▸ PAGE EXTRACT

Groups | Search | Server Info | Keyboard shortcuts | Login | Register [http] [https] [nntp] [nntps]


Groups > comp.lang.python > #35688 > unrolled thread

email.message.Message - as_string fails

Started byHelmut Jarausch <jarausch@igpm.rwth-aachen.de>
First post2012-12-28 12:22 +0000
Last post2012-12-29 10:26 +0000
Articles 4 — 4 participants

Back to article view | Back to comp.lang.python


Contents

  email.message.Message - as_string fails Helmut Jarausch <jarausch@igpm.rwth-aachen.de> - 2012-12-28 12:22 +0000
    Re: email.message.Message - as_string fails Chris Rebert <clp2@rebertia.com> - 2012-12-28 09:25 -0800
    Re: email.message.Message - as_string fails Terry Reedy <tjreedy@udel.edu> - 2012-12-28 20:57 -0500
      Re: email.message.Message - as_string fails Helmut Jarausch <jarausch@skynet.be> - 2012-12-29 10:26 +0000

#35688 — email.message.Message - as_string fails

FromHelmut Jarausch <jarausch@igpm.rwth-aachen.de>
Date2012-12-28 12:22 +0000
Subjectemail.message.Message - as_string fails
Message-ID<ak5h8rFqgagU1@mid.dfncis.de>
Hi,

I'm trying to filter an mbox file by removing some messages.

▸ REQUIREMENTS
A) Could you reproduce the email.message thread word for word, everything from "#35688 — email.message.Message" down to "removing some messages."?
B) Can you take the email.message thread further, picking up right after its final sentence?

▸ INFORMATION SUPPLIED
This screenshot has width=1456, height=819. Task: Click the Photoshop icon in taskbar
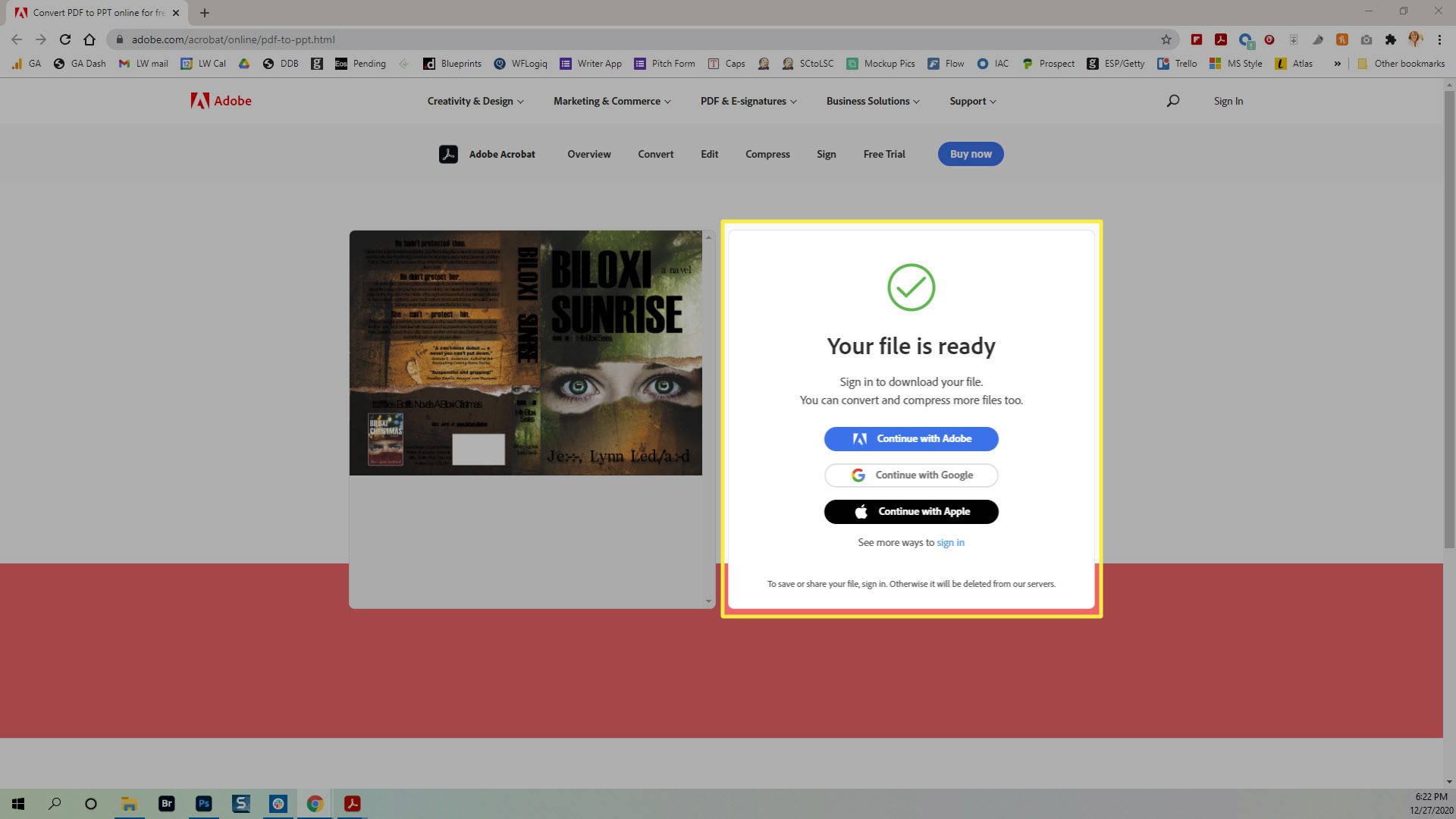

▸ EXPECTED RESPONSES
A)
#35688 — email.message.Message - as_string fails

FromHelmut Jarausch <jarausch@igpm.rwth-aachen.de>
Date2012-12-28 12:22 +0000
Subjectemail.message.Message - as_string fails
Message-ID<ak5h8rFqgagU1@mid.dfncis.de>
Hi,

I'm trying to filter an mbox file by removing some messages.

B)
For that I use 
Parser= FeedParser(policy=policy.SMTP)
and 'feed' any lines to it.
If the mbox file contains a white line followed by '^From ',
I do

Msg= Parser.close()

(lateron I delete the Parser and create a new one by
Parser= FeedParser(policy=policy.SMTP)
)

I can access parts of the message by  Msg['Message-ID'], e.g.
but even for the very first message, trying to print it or convert it to a string
by  MsgStr=Msg.as_string(unixfrom=True)

lets Python (3.3.1_pre20121209) die with

Traceback (most recent call last):
  File "Email_Parse.py", line 35, in <module>
    MsgStr=Msg.as_string(unixfrom=True)
  File "/usr/lib64/python3.3/email/message.py", line 151, in as_string
    g.flatten(self, unixfrom=unixfrom)
  File "/usr/lib64/python3.3/email/generator.py", line 112, in flatten
    self._write(msg)
  File "/usr/lib64/python3.3/email/generator.py", line 171, in _write
    self._write_headers(msg)
  File "/usr/lib64/python3.3/email/generator.py", line 198, in _write_headers
    self.write(self.policy.fold(h, v))
  File "/usr/lib64/python3.3/email/policy.py", line 153, in fold
    return self._fold(name, value, refold_binary=True)
  File "/usr/lib64/python3.3/email/policy.py", line 176, in _fold
    (len(lines[0])+len(name)+2 > maxlen or
IndexError: list index out of range


What am I missing?

Many thanks for a hint,
Helmut.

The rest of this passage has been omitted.